Het intern noodplan van de uitbater moet ter informatie aan de territoriaal bevoegde hulpverleningszone en aan de betrokken lokale en federale autoriteiten worden overgemaakt.

2.1.1.2 Samenwerking van de uitbater bij de operationele en beleidscoördinatie

Wanneer het nucleair noodplan wordt geactiveerd en een interventie op de site vereist is, is een fysieke vertegenwoordiging van de uitbater op operationeel niveau (CP-Ops, zie § -.l) verplicht. Deze vertegenwoordiging moet ervoor zorgen dat de nodige feedback wordt gegeven over de omstandigheden op de site waarvoor de uitbater volledig verantwoordelijk en technisch bevoegd blijft. De uitbater behoudt een rol als adviseur en biedt ondersteuning met betrekking tot de risico's op de site. De uitbater is ook vertegenwoordigd op strategisch niveau in de Evaluatiecel (§ 2.1.4.2.1) om een functie van verbindingsofficier te vervullen en zo de autoriteiten die verantwoordelijk zijn voor de coördinatie en het crisisbeheer de nodige informatie te verstrekken om beslissingen te nemen.
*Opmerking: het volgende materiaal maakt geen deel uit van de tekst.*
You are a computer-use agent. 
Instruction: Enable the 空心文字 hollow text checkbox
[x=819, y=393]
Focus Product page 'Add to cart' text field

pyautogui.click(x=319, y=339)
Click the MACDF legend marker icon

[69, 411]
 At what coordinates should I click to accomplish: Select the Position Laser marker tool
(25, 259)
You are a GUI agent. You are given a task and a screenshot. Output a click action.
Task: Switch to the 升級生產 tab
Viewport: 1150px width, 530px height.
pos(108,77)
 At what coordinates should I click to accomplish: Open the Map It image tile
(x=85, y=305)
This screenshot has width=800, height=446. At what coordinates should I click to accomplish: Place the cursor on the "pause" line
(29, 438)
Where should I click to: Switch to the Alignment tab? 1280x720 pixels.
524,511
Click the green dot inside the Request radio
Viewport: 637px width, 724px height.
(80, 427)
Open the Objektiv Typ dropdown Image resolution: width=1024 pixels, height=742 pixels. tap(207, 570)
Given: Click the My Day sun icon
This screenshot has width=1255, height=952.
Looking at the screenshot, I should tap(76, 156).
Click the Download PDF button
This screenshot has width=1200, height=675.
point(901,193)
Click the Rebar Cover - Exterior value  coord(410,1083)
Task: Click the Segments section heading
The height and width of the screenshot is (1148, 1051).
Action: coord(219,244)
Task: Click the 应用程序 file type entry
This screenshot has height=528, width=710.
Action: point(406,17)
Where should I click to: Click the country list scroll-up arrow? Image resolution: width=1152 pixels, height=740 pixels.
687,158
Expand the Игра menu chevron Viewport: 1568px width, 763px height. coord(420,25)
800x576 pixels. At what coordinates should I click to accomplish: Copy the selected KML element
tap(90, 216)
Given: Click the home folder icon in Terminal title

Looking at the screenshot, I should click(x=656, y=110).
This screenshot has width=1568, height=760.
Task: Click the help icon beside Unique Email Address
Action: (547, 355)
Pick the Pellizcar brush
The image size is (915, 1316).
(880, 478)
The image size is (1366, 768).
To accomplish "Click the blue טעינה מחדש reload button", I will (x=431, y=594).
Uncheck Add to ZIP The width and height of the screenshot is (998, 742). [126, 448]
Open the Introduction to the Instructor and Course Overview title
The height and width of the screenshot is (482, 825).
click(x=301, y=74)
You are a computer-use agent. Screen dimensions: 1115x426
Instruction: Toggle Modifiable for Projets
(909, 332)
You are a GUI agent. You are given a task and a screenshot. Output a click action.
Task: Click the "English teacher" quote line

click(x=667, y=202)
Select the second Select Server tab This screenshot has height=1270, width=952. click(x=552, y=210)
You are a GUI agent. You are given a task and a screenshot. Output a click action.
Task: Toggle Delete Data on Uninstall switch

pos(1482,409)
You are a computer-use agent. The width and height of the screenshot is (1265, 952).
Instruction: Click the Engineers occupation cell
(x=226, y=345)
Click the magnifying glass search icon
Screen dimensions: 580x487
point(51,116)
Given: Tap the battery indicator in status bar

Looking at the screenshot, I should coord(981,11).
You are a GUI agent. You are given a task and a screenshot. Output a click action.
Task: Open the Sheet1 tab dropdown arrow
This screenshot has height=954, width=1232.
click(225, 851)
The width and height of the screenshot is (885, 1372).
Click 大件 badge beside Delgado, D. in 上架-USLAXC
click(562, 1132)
Naast deze vereiste vertegenwoordiging blijft een medewerking van de uitbater of van zijn vertegenwoordiger op andere niveaus (op strategisch of operationeel niveau) mogelijk, onder voorbehoud dat deze medewerking:
vooraf is overeengekomen tussen de uitbater en de autoriteit of dienst die om deze deelname verzoekt;
verenigd kan worden met de uitvoering van zijn eigen opdrachten (in het bijzonder op de site);
niet in strijd is met de bepalingen in dit plan;
en dat de modaliteiten in verband met deze medewerking (fysieke aanwezigheid, specifiek informatiekanaal, vereist profiel...) expliciet voorzien en opgenomen worden in de plannen en procedures van de betrokken partners (uitbater, verzoekende autoriteit/dienst).